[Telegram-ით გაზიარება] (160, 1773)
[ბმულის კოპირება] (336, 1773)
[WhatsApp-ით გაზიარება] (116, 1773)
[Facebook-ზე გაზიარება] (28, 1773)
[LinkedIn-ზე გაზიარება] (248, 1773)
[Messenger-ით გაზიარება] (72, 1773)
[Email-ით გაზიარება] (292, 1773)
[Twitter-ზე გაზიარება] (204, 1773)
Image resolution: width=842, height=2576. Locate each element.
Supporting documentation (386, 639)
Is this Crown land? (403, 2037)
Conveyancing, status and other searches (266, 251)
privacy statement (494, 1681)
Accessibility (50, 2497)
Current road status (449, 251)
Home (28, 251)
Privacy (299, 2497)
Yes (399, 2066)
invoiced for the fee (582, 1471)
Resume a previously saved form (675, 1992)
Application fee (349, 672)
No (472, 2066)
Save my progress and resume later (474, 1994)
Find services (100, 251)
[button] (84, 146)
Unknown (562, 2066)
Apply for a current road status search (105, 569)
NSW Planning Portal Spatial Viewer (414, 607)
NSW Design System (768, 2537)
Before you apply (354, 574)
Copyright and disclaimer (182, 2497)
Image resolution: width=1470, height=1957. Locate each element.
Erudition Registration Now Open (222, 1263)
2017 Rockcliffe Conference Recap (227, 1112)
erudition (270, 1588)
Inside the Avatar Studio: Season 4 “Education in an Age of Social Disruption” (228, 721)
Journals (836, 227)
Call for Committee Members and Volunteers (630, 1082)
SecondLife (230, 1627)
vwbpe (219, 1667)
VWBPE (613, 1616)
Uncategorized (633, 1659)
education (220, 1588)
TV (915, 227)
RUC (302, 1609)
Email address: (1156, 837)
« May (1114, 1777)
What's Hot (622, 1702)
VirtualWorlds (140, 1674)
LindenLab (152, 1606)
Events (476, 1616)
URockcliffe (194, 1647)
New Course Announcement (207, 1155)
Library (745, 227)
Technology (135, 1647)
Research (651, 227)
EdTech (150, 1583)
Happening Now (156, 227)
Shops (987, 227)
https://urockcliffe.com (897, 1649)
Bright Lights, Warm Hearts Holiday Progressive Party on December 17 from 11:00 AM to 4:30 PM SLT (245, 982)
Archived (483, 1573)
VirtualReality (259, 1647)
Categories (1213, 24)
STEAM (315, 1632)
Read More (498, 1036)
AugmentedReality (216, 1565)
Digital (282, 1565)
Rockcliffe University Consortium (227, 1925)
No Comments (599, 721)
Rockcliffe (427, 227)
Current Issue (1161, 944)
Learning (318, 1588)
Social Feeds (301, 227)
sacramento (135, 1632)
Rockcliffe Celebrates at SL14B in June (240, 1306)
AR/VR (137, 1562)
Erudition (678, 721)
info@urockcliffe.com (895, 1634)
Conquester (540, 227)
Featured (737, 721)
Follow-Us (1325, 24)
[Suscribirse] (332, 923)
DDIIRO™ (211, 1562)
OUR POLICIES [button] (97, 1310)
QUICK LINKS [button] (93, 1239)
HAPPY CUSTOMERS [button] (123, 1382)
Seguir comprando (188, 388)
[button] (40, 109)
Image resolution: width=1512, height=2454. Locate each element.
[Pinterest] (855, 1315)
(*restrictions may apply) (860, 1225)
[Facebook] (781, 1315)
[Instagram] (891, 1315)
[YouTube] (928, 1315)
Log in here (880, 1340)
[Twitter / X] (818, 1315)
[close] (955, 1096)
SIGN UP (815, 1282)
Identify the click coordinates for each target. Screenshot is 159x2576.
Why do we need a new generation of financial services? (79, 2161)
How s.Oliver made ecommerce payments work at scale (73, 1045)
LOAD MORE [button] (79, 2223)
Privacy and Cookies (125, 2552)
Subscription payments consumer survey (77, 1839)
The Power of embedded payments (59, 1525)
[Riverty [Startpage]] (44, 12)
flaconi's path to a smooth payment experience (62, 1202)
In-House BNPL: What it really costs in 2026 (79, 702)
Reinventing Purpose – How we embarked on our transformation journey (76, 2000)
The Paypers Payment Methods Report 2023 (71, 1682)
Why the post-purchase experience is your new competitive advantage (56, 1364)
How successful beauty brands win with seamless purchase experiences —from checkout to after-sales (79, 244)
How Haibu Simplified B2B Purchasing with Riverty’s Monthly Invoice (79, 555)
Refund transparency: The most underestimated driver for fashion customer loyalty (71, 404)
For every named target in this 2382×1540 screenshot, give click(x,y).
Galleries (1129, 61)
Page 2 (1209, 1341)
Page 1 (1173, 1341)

BRIEF: What is needed here is an exact copy of all the records above.

SOLVED EXERCISE:
[Telegram-ით გაზიარება] (160, 1773)
[ბმულის კოპირება] (336, 1773)
[WhatsApp-ით გაზიარება] (116, 1773)
[Facebook-ზე გაზიარება] (28, 1773)
[LinkedIn-ზე გაზიარება] (248, 1773)
[Messenger-ით გაზიარება] (72, 1773)
[Email-ით გაზიარება] (292, 1773)
[Twitter-ზე გაზიარება] (204, 1773)
Image resolution: width=842, height=2576. Locate each element.
Supporting documentation (386, 639)
Is this Crown land? (403, 2037)
Conveyancing, status and other searches (266, 251)
privacy statement (494, 1681)
Accessibility (50, 2497)
Current road status (449, 251)
Home (28, 251)
Privacy (299, 2497)
Yes (399, 2066)
invoiced for the fee (582, 1471)
Resume a previously saved form (675, 1992)
Application fee (349, 672)
No (472, 2066)
Save my progress and resume later (474, 1994)
Find services (100, 251)
[button] (84, 146)
Unknown (562, 2066)
Apply for a current road status search (105, 569)
NSW Planning Portal Spatial Viewer (414, 607)
NSW Design System (768, 2537)
Before you apply (354, 574)
Copyright and disclaimer (182, 2497)
Image resolution: width=1470, height=1957. Locate each element.
Erudition Registration Now Open (222, 1263)
2017 Rockcliffe Conference Recap (227, 1112)
erudition (270, 1588)
Inside the Avatar Studio: Season 4 “Education in an Age of Social Disruption” (228, 721)
Journals (836, 227)
Call for Committee Members and Volunteers (630, 1082)
SecondLife (230, 1627)
vwbpe (219, 1667)
VWBPE (613, 1616)
Uncategorized (633, 1659)
education (220, 1588)
TV (915, 227)
RUC (302, 1609)
Email address: (1156, 837)
« May (1114, 1777)
What's Hot (622, 1702)
VirtualWorlds (140, 1674)
LindenLab (152, 1606)
Events (476, 1616)
URockcliffe (194, 1647)
New Course Announcement (207, 1155)
Library (745, 227)
Technology (135, 1647)
Research (651, 227)
EdTech (150, 1583)
Happening Now (156, 227)
Shops (987, 227)
https://urockcliffe.com (897, 1649)
Bright Lights, Warm Hearts Holiday Progressive Party on December 17 from 11:00 AM to 4:30 PM SLT (245, 982)
Archived (483, 1573)
VirtualReality (259, 1647)
Categories (1213, 24)
STEAM (315, 1632)
Read More (498, 1036)
AugmentedReality (216, 1565)
Digital (282, 1565)
Rockcliffe University Consortium (227, 1925)
No Comments (599, 721)
Rockcliffe (427, 227)
Current Issue (1161, 944)
Learning (318, 1588)
Social Feeds (301, 227)
sacramento (135, 1632)
Rockcliffe Celebrates at SL14B in June (240, 1306)
AR/VR (137, 1562)
Erudition (678, 721)
info@urockcliffe.com (895, 1634)
Conquester (540, 227)
Featured (737, 721)
Follow-Us (1325, 24)
[Suscribirse] (332, 923)
DDIIRO™ (211, 1562)
OUR POLICIES [button] (97, 1310)
QUICK LINKS [button] (93, 1239)
HAPPY CUSTOMERS [button] (123, 1382)
Seguir comprando (188, 388)
[button] (40, 109)
Image resolution: width=1512, height=2454. Locate each element.
[Pinterest] (855, 1315)
(*restrictions may apply) (860, 1225)
[Facebook] (781, 1315)
[Instagram] (891, 1315)
[YouTube] (928, 1315)
Log in here (880, 1340)
[Twitter / X] (818, 1315)
[close] (955, 1096)
SIGN UP (815, 1282)
Identify the click coordinates for each target. Screenshot is 159x2576.
Why do we need a new generation of financial services? (79, 2161)
How s.Oliver made ecommerce payments work at scale (73, 1045)
LOAD MORE [button] (79, 2223)
Privacy and Cookies (125, 2552)
Subscription payments consumer survey (77, 1839)
The Power of embedded payments (59, 1525)
[Riverty [Startpage]] (44, 12)
flaconi's path to a smooth payment experience (62, 1202)
In-House BNPL: What it really costs in 2026 (79, 702)
Reinventing Purpose – How we embarked on our transformation journey (76, 2000)
The Paypers Payment Methods Report 2023 (71, 1682)
Why the post-purchase experience is your new competitive advantage (56, 1364)
How successful beauty brands win with seamless purchase experiences —from checkout to after-sales (79, 244)
How Haibu Simplified B2B Purchasing with Riverty’s Monthly Invoice (79, 555)
Refund transparency: The most underestimated driver for fashion customer loyalty (71, 404)
For every named target in this 2382×1540 screenshot, give click(x,y).
Galleries (1129, 61)
Page 2 (1209, 1341)
Page 1 (1173, 1341)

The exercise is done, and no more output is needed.